No one else on the FDR home tour was about to wet herself with excitement like I was.  He sat in this room!  That was his lamp!  He pulled himself up this dumbwaiter!  (He did– even long after electricity, both to keep himself in shape and to assure himself he could evacuate in case of fire.)  Inside the house is neat– but you have to stay with your tour guide to make sure no one spits on the floor.

Outside the house is better.  I sat on the side porch for a while, sheltered from the misty rain, eating red jelly beans and admiring the gentle, sweeping view of the Hudson valley hills.  Then I walked down the driveway.

Here’s the thing about the driveway: Roosevelt promised himself he would learn to walk again, and he chucked himself down that driveway every goddamn day because he was going to walk again, and that was that.  He did this for seven years.  He tried and tried to make it all the way down, to the gate, to the road.  For seven years.  You know the man couldn’t walk, right?  And then he died.
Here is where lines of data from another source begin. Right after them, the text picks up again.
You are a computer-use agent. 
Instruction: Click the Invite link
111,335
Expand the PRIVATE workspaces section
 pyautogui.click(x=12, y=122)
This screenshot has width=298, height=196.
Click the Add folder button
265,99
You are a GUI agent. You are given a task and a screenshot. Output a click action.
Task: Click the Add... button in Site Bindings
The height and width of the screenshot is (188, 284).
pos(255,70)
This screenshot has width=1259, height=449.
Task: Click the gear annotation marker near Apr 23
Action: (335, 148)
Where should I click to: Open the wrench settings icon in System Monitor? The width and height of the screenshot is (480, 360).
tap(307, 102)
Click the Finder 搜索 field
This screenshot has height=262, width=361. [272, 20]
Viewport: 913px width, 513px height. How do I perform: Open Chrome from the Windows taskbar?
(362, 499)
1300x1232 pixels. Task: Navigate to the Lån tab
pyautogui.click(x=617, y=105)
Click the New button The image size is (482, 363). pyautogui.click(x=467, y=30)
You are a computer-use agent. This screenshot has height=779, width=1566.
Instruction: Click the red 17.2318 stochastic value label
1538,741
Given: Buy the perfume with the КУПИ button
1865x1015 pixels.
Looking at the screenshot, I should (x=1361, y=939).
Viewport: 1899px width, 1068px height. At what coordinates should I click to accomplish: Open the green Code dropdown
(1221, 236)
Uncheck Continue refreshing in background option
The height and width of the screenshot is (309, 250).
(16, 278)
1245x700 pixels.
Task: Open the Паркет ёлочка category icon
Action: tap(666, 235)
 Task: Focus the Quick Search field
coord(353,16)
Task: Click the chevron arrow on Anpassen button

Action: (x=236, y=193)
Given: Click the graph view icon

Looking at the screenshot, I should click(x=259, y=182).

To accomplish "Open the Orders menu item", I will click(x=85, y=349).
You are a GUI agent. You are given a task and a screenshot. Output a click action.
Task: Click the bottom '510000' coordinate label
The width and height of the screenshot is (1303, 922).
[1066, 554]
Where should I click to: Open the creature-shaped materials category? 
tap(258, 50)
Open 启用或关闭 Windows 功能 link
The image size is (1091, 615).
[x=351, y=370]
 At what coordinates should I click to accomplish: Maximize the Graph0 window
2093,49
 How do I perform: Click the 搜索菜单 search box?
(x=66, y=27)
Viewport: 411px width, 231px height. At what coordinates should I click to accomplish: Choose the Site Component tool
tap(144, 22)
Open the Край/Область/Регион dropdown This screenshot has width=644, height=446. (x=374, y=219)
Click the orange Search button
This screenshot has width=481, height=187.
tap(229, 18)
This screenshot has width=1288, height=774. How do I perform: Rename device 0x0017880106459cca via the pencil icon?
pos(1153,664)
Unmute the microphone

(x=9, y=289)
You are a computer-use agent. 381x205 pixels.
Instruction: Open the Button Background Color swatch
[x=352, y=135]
FDR’s driveway is one of my favorite stories of all time.  It’s the saddest story and the happiest story.  It’s deluded and optimistic and tough and crazy and wrenching.  The most powerful man in the world (except Stalin, right?) has a driveway he wants to walk down.  He has a driveway he tries to walk down.  And he just tries and tries.  While he’s slipping arms to Britain and then turning the U.S. from a backwater to a 500-pound gorilla.  And taking a little time to look over his stamp collection and enjoy a cocktail or two.  He’s trying to walk down this driveway, and all he does is fail.

I felt really sappy about it, so all I can tell you is (puts arm over your shoulder), Son, we’ve all got driveways to walk down, don’t we?  Everybody’s got a driveway.

You can also see the graves of Franklin and Eleanor on the grounds of their Hyde Park estate.  I didn’t leave them flowers, since I have the social welfare safety net to remember them by.

Visiting the grave is a thank-you.  You hope someone will visit your grave, someday, so you can exist for a while after you die, and it will mean that they appreciated you.

Visiting the house is taking on the person.  Breathing them in.  Grasping their bannisters and sitting on their porches to weave your story in with theirs.  Knowing a famous person as a physical presence, a person who lived in a physical world as you do, and had to live by its rules.  Who wasn’t a symbol or a character or an idol.  Just a guy trying to get down his driveway.